**PROBLEM**:
Take the line with "Click the transaction history search icon" as the first and the last line of the data as the end. Write out both and every line between exactly, except pictures.

**INPUT MATERIAL**:
= = = =
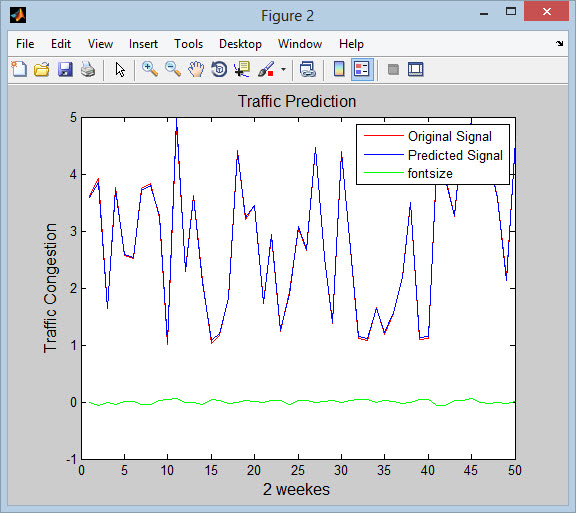
Task: Expand the toolbar dock arrow at menu bar's right end
Action: [559, 43]
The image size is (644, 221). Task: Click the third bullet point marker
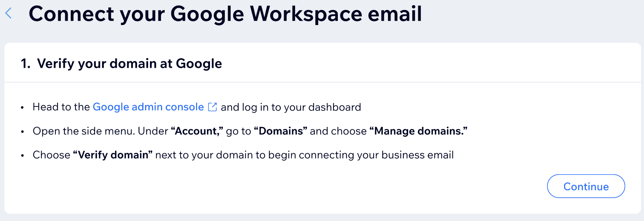22,155
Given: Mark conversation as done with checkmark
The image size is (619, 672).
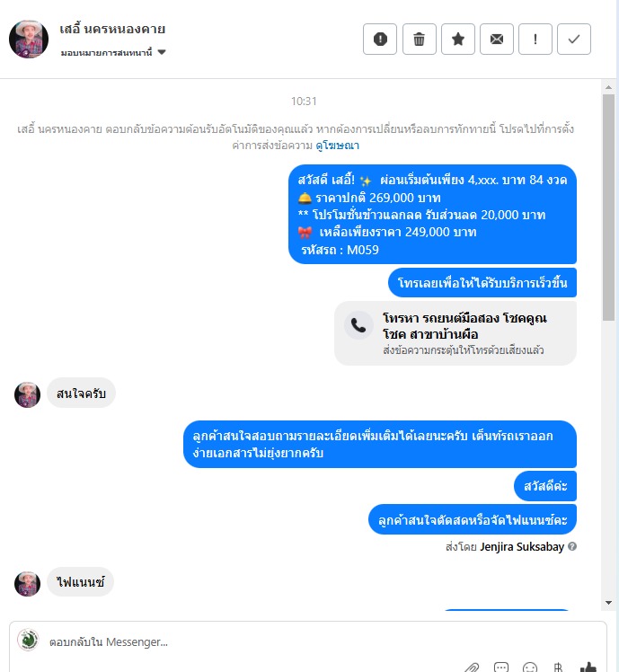Looking at the screenshot, I should (574, 39).
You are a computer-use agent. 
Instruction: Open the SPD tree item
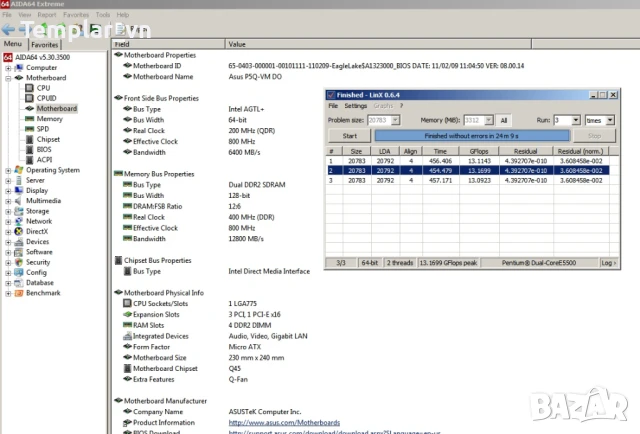[x=43, y=129]
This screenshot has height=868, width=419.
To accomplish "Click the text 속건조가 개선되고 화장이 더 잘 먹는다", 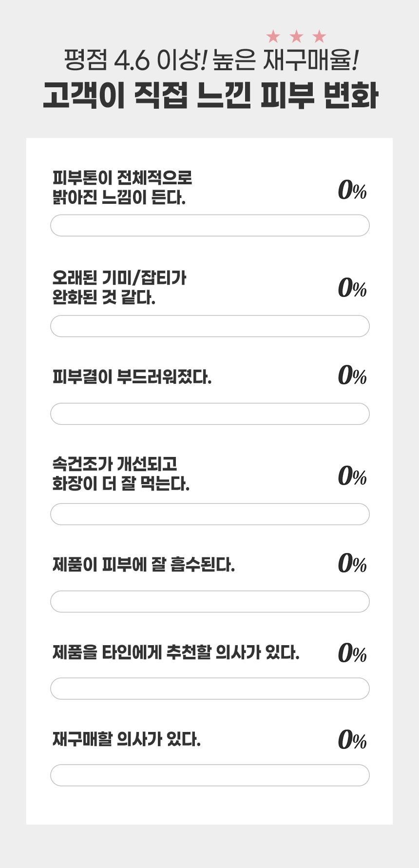I will pos(121,473).
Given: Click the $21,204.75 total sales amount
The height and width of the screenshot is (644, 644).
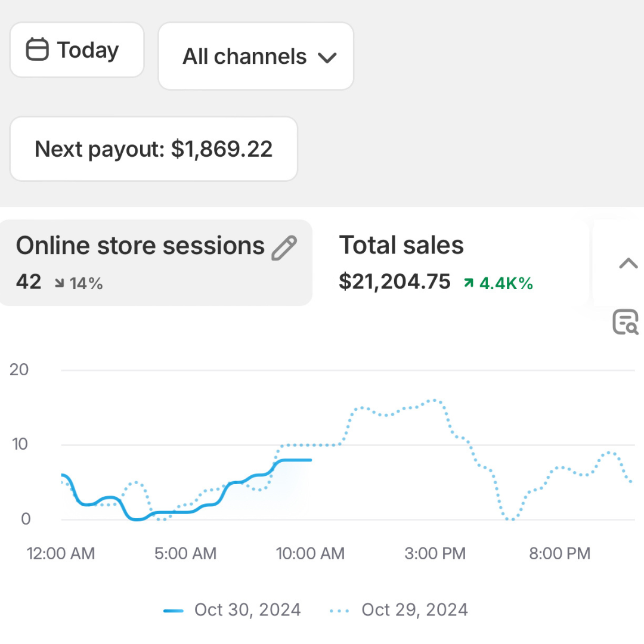Looking at the screenshot, I should click(x=395, y=281).
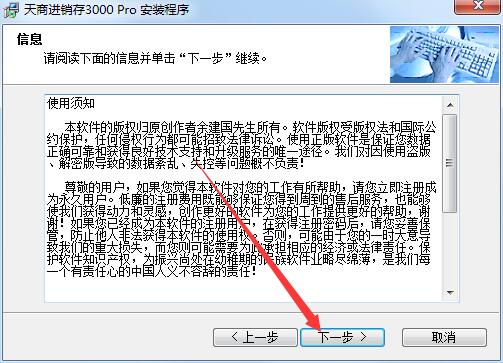The image size is (503, 363).
Task: Continue with the 下一步 button
Action: (x=343, y=337)
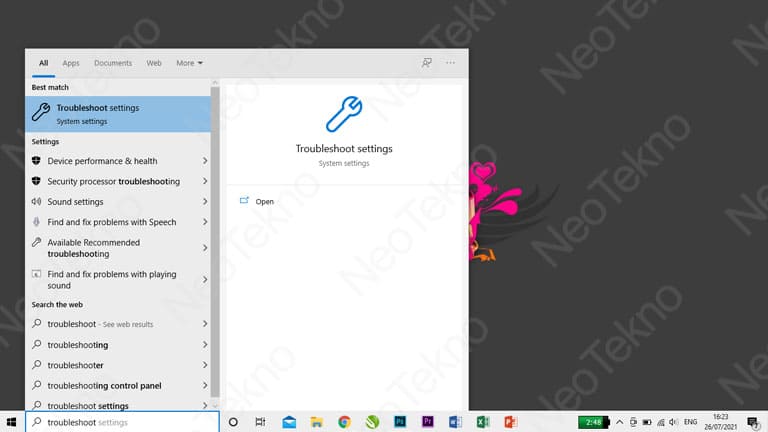Expand Device performance & health arrow
Viewport: 768px width, 432px height.
(x=205, y=161)
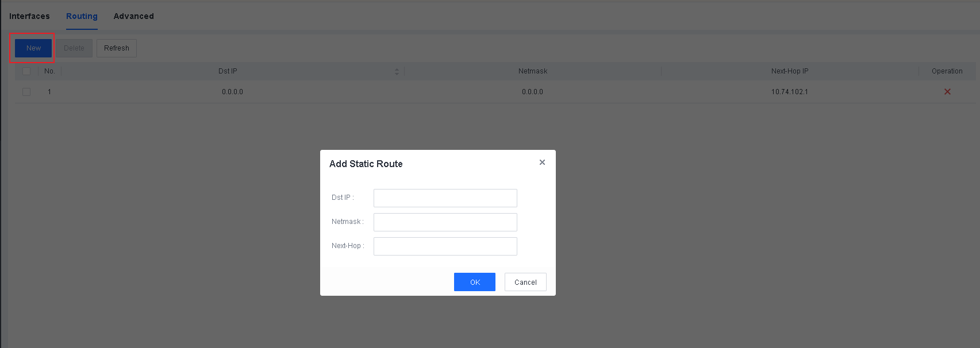
Task: Switch to the Interfaces tab
Action: click(29, 16)
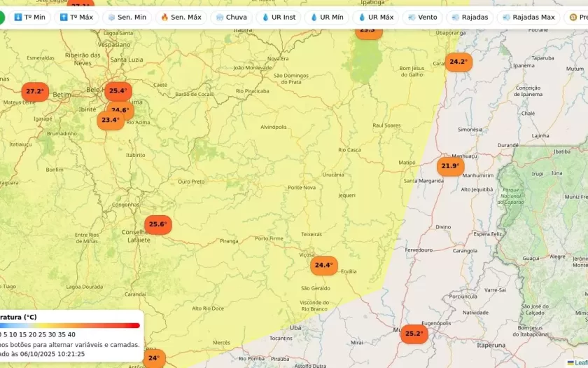
Task: Click the 21.9° marker near Manhuaçu
Action: pyautogui.click(x=450, y=167)
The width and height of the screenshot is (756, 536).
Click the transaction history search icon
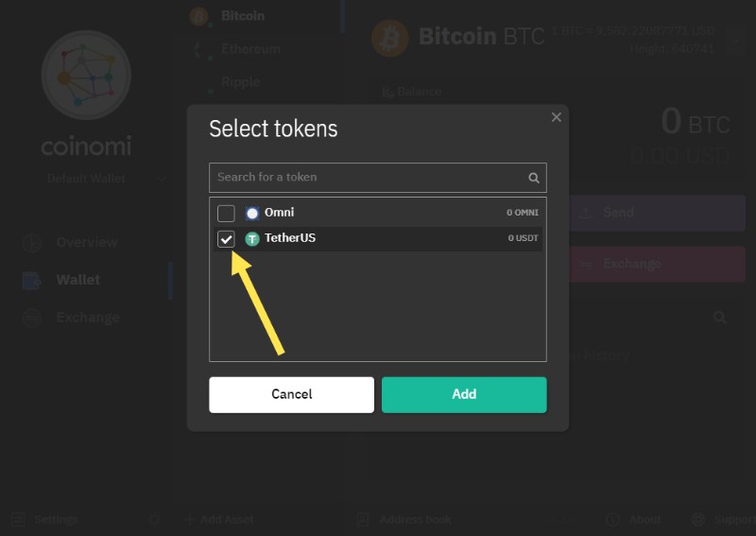(720, 318)
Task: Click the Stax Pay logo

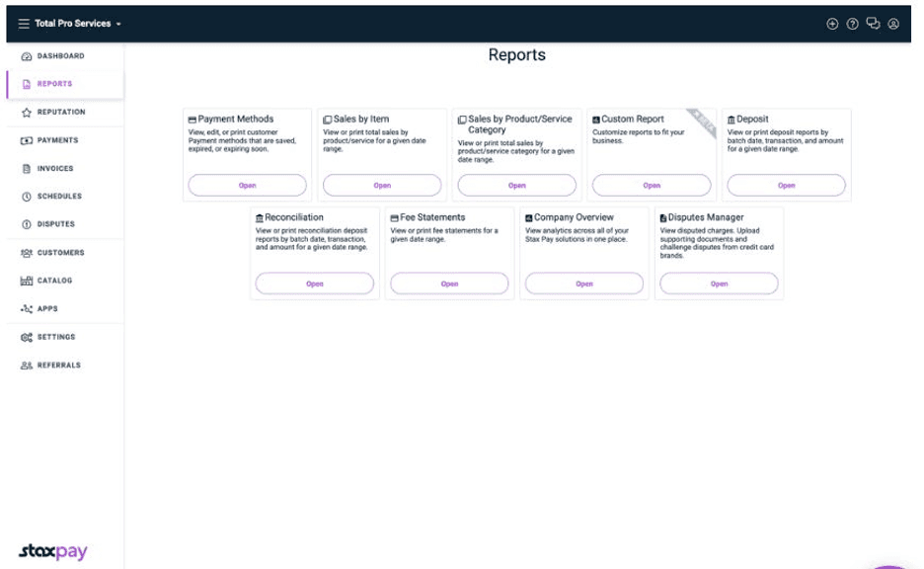Action: (53, 551)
= = = =
**WRITTEN RESPONSE**:
Click the transaction history search icon
(720, 318)
Task: Click the Stax Pay logo

Action: (53, 551)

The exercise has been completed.